From the GWPF
Green Agenda Kicked Into UN Black Hole
The climate change conference in Cancún has ended with failure to set a target date for the reduction of carbon emissions. The Mexican hosts persuaded 192 out of 193 countries to accept the “Cancún agreement” by the simple trick of aiming for the lowest common denominator — the agreement was secured by deferring decisions on all of the most contentious issues. –Ben Webster, The Times, 13 December 2010
Under the new Cancun deal, each country will be allowed to offer whatever it wishes to pledge for emission reductions on its own volition. There shall be no cumulative target to reach. No one shall ask if the individual targets are collectively adequate or not. The new regime will only check if the pledges have been acted upon or not. Rich countries, including the US, will offer emission reduction targets and others, such as India, will offer their mitigation actions as part of a new deal which can be said to be defined by the bottoms up approach. Under the agreement India will get off easy. Because it let others off easy as well. –Nitin Sethi, The Economic Times of India, 12 December 2010
That is the big news out of Cancun; the green agenda has fallen into a UN black hole and for now at least it cannot get out. The “success” of Cancun is a best case scenario from the skeptic’s point of view. The cost of funding endless UN gabfests in exotic tourist locations (next up: South Africa in 2012) is trivial compared to the cost of any serious efforts to deal with carbon emissions on the scale current scientific theory suggests would be needed. Bureaucrats will dance, journalists will spin and carbon will spew, and the greens will be unable to escape this dysfunctional UN process for years and maybe decades to come. –Walter Russell Mead, The American Interest, 12 December 2010
A new “green fund” to help poor countries adapt to the effects of global warming formed the centrepiece of a small package of measures on climate change agreed at the Cancún conference, which finished on Saturday. But although governments have agreed on the form of the fund, which should eventually supply $100bn a year to developing countries, the question of how the money for it will be raised has still not been resolved. –Fiona Harvey, Financial Times, 12 December 2010
Is there anybody on planet earth who thinks that $100 billion is going to be paid? –Walter Russell Mead,The American Interest, 12 December 2010
When it comes to UN climate conferences, I am constantly flabbergasted by the breathless naivety and forced optimism of certain politicians and environmental reporters, not to mention of green activists.
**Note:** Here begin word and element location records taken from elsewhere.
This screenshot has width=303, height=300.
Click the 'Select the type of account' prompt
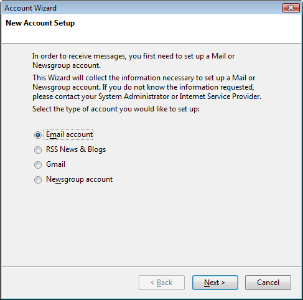(116, 109)
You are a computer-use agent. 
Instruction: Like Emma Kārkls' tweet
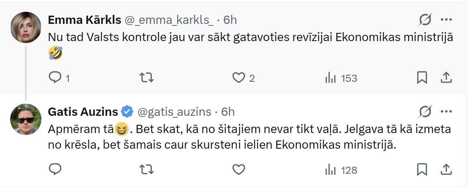click(238, 78)
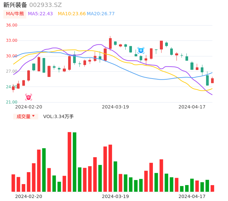Select the MA/牛熊 indicator tab

pyautogui.click(x=15, y=14)
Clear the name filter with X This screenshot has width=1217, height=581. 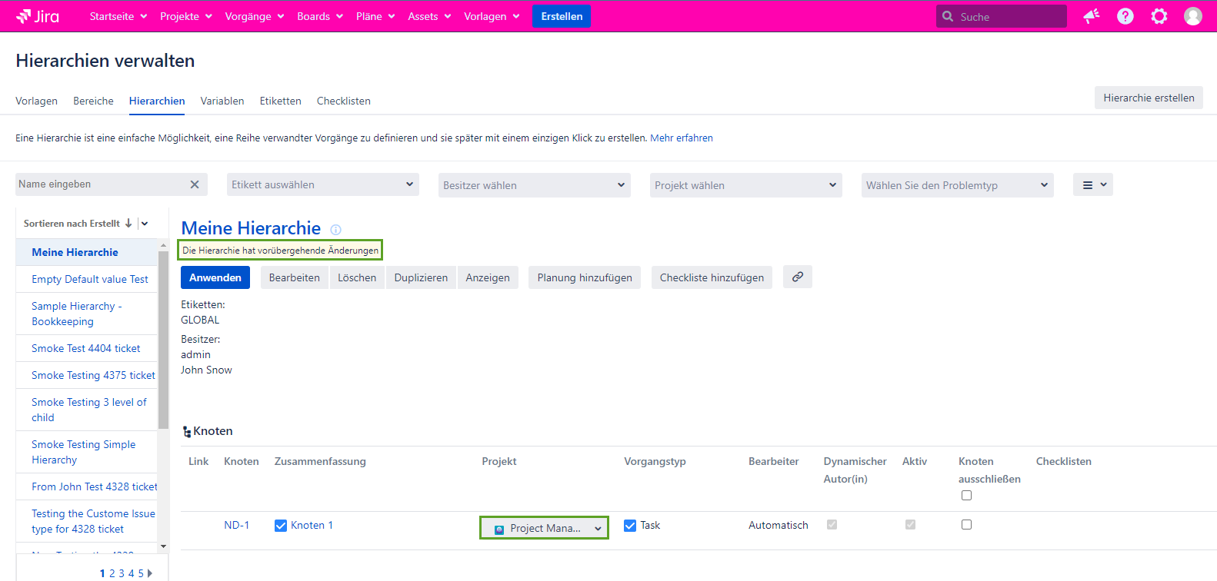195,184
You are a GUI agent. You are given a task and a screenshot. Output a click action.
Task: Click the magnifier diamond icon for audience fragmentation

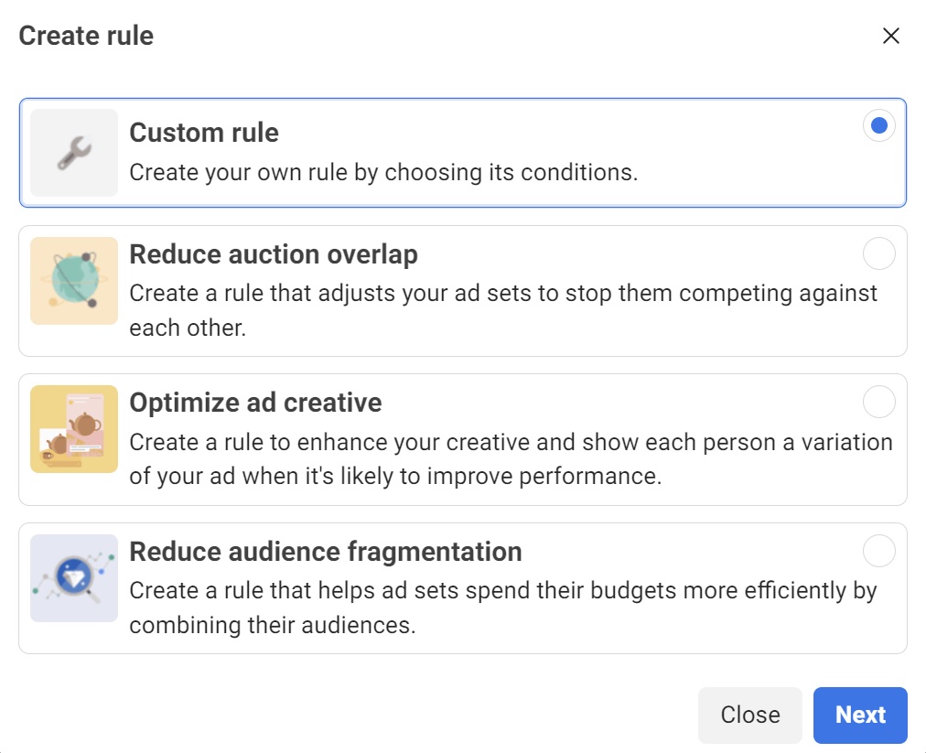(x=74, y=578)
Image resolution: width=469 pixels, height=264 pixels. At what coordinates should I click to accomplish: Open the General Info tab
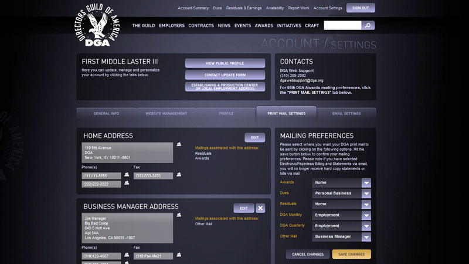106,114
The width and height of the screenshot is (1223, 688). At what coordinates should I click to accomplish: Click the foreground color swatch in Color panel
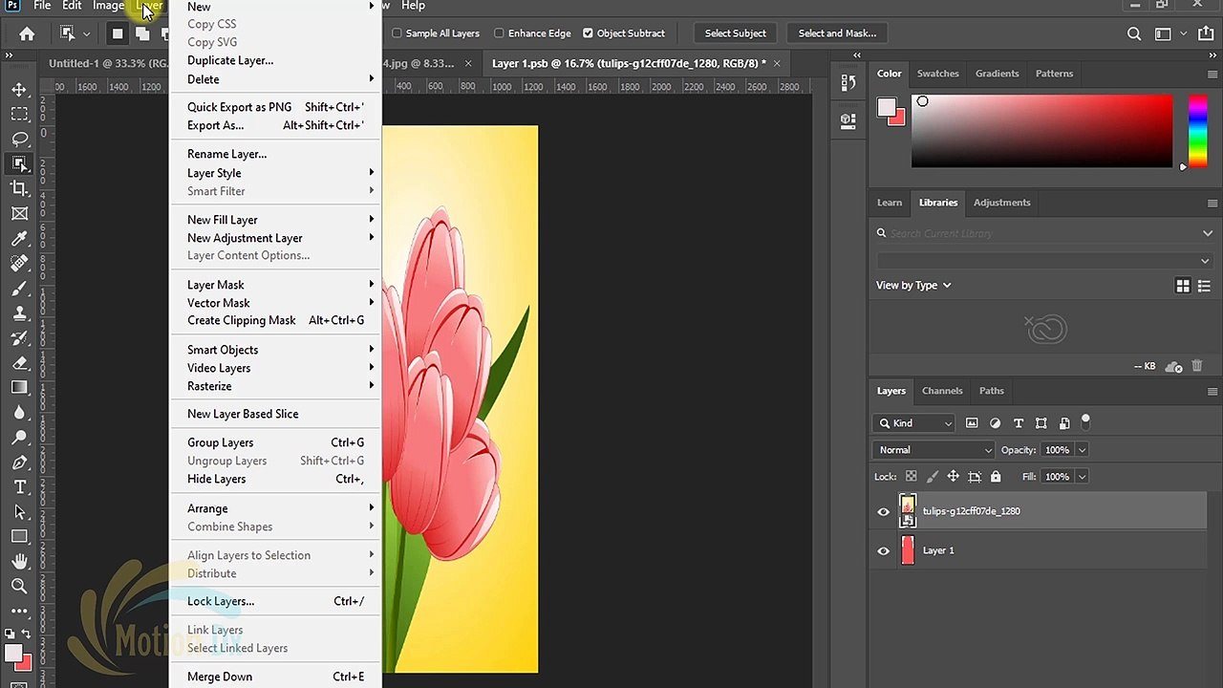(x=887, y=106)
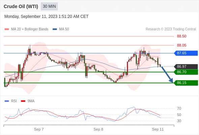Viewport: 199px width, 135px height.
Task: Click the chart timestamp text
Action: [x=46, y=17]
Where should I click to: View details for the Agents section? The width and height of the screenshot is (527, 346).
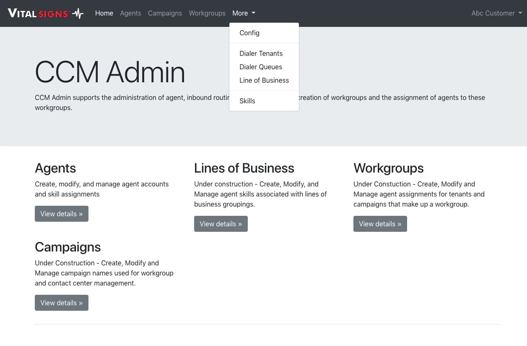point(62,214)
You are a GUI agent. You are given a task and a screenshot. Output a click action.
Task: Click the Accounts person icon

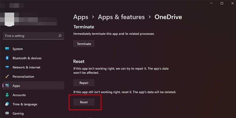7,95
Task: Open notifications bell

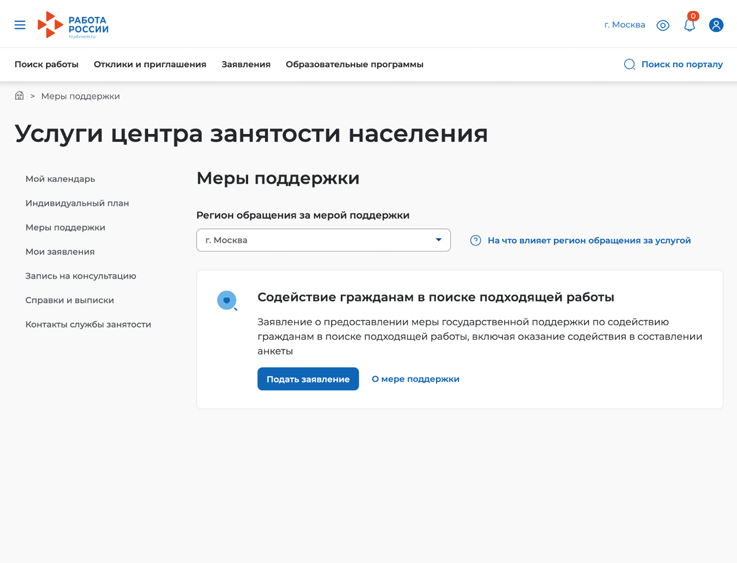Action: (x=689, y=25)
It is as if Voltaire’s very own Dr. Pangloss had set sail to Cancún with Candide. –Philip Stott,The Global Warming Policy Foundation, 12 December 2010
UK businesses are facing a “perfect storm” from 2012 when they will be hit by a doubling in their energy bills at the same time as the UK government’s controversial “carbon tax”. —Nathalie Thomas,Scotland on Sunday, 12 December 2010
Powerfuel, which is developing the UK’s first commercial scale clean coal power plant, has gone into administration because of the crippling cost of the project. The administration is a blow for CCS technology, which the UK and EU see as vital to meeting targets to cut greenhouse gas emissions. –Andrew Bounds,Financial Times, 11 December 2010
Cancun Has Solidified Deadlock Over Post-Kyoto Treaty
The UN climate summit shows that there is no prospect whatever for a global and legally binding climate treaty.
All that the Cancun summit has done is to bless, formally, the Copenhagen accord, and roll it forward for another year.
Despite all the usual rhetoric by politicians and campaigners, the fact remains that yet another attempt has failed to reach a legally binding agreement.
The summit has postponed, once again, all real decisions and has solidified the international deadlock. What little that was agreed was without substance and is not binding in any case.
No other country has been as foolish as Britain to enact extremely aggressive and completely unrealistic climate targets. For the UK, to keep going it alone is not merely suicidal but pointless.
Nor does it make sense to make British industry – and manufacturing in particular – even more uncompetitive, or to drive it overseas, by gratuitously driving up energy costs.
The Government should now suspend its unilateral and extremely costly climate targets until such time as all other major nations have signed up to the same course.